Instruções das tarefas
1. Segundo a matéria sobre Rafael Campello, qual é o título do próximo livro dele e para quando está previsto?
2. Reproduza literalmente, da matéria sobre Rafael Campello, o trecho de "Escritor e desenhista, Rafael" até "Uber e Nike.".
3. Dê seguimento à matéria sobre Rafael Campello a partir da última frase apresentada.

Texto do documento
◆ ◆ ◆ ◆

O bonecos cabeçudos no traço e na letra de Rafael Campello
Escritor, desenhista e publicitário pernambucano apresenta exposição e livro na Casa Capitão, com abertura na quinta-feira (7)
TEXTO Marcelo Pereira
05 de Agosto de 2025
Fotos divulgação
De Ariano Suassuna, ele trouxe a escrita para dentro do desenho. Da xilogravura, aquele riscado da impressão gravada na madeira. Do falar do pernambucano, surgiu o Rente, corruptela da pronúncia de “gente”, “o boneco” de desenho meio tosco, de um rosto e muitas cabeças. Porque nós somos vários em não somos tão originais para ser um só – chato, bom, triste, alegre, brabo. Assim se pode esboçar, em poucos traços, o trabalho do recifense Rafael Campello, 42 anos, que apresenta a exposição e lança o livro Rente, nesta quinta-feira (7), das 18h às 22h, na Casa Capitão, em Santo Amaro. De quebra, ainda tem um videodoc em que fala de sua obra, com trilha sonora assinada por Otto, em parceria com Apollo 9, e produzido por Ioran Fingerman.
Escritor e desenhista, Rafael ganha a vida na publicidade, onde começou nas agências Aliança e Ampla, levando-o depois a sair do Recife, em 2007, para pousar em Buenos Aires. Há 15 anos, firmou-se em São Paulo, onde é diretor de criação para a América do Sul na agência Wieden+Kennedy São Paulo e Buenos Aires, por detrás de criações para Ford, Uber e Nike.
Quando não está bolando slogans para o cliente, ele vai transformando seus insights em reflexões marcadas pelo paradoxo e desenhos a nanquim, como pode ser visto em Rente e que também estarão presentes no próximo livro, Baile desejado, previsto para 2026, sucessor do livro de contos Não sei se Cortazar tem acento.
CONTINENTE Desde quando você descobriu-se desenhista? O que mudou ao longo do tempo?
RAFAEL CAMPELLO Desde adolescente que tinha o hábito de desenhar um boneco, o mesmo boneco, em toda página do meu caderno. Não era bom desenhista, nada que chamasse atenção, mas era insistente. O mesmo boneco, todos os dias, em todas as páginas. Esse boneco foi evoluindo, ganhando personalidade, até se juntar com o pensamento de que nenhum de nós somos tão originais e ponto de ser só um. Foi aí que nasceu o Rente - da forma como o recifense fala Gente. E foi aí que o boneco passou a ter várias cabeças, representando nossos vários eus. Passei, então, a investir mais no assunto. Ao invés de folhas de caderno, passei a comprar papel, telas, e tentar achar meu traço. Passei por aquarela, carvão, giz, até cair no nanquim, que é a técnica que uso há cerca de quinze anos.

◆ ◆ ◆ ◆

Dados registrados
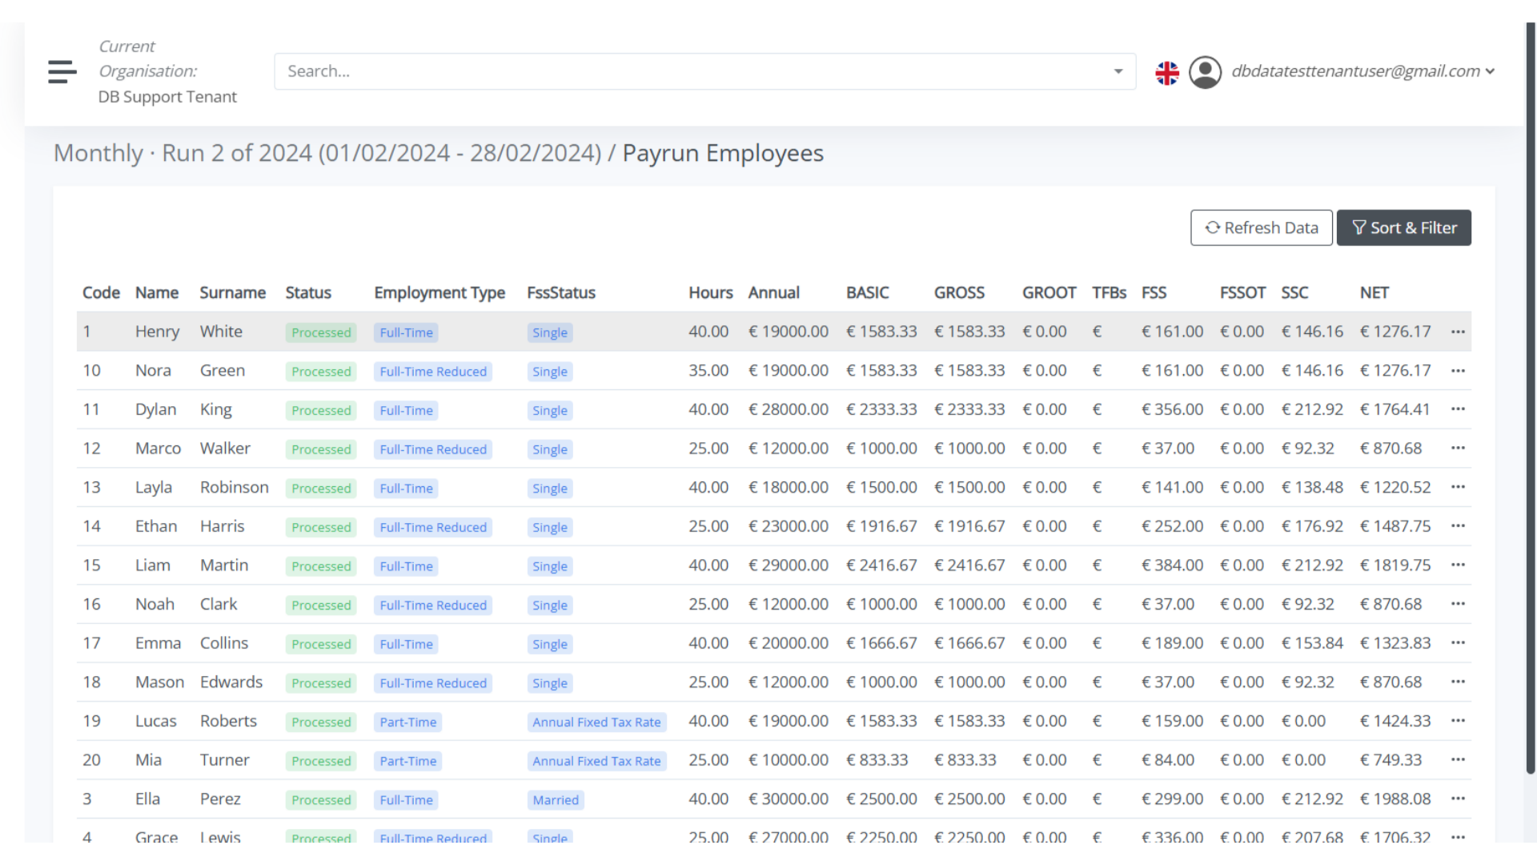1537x865 pixels.
Task: Expand the search box dropdown arrow
Action: 1118,71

◆ ◆ ◆ ◆

Respostas do exercício
1. Baile desejado, previsto para 2026.

2.
Escritor e desenhista, Rafael ganha a vida na publicidade, onde começou nas agências Aliança e Ampla, levando-o depois a sair do Recife, em 2007, para pousar em Buenos Aires. Há 15 anos, firmou-se em São Paulo, onde é diretor de criação para a América do Sul na agência Wieden+Kennedy São Paulo e Buenos Aires, por detrás de criações para Ford, Uber e Nike.

3.
CONTINENTE A escrita surgiu simultaneamente?
RAFAEL CAMPELLO A escrita surgiu bem antes. Aos dez fiz minha primeira poesia. Acho que desde então que quero ser escritor. Entrei na publicidade para trabalhar com palavras, ir exercitando a criatividade até me tornar escritor de verdade. Sigo nessa busca.
CONTINENTE Por que inserir a escrita nos desenhos e por que inserir desenhos na escritas? Não subsistem separadamente? Um desenho não vale por mil palavras?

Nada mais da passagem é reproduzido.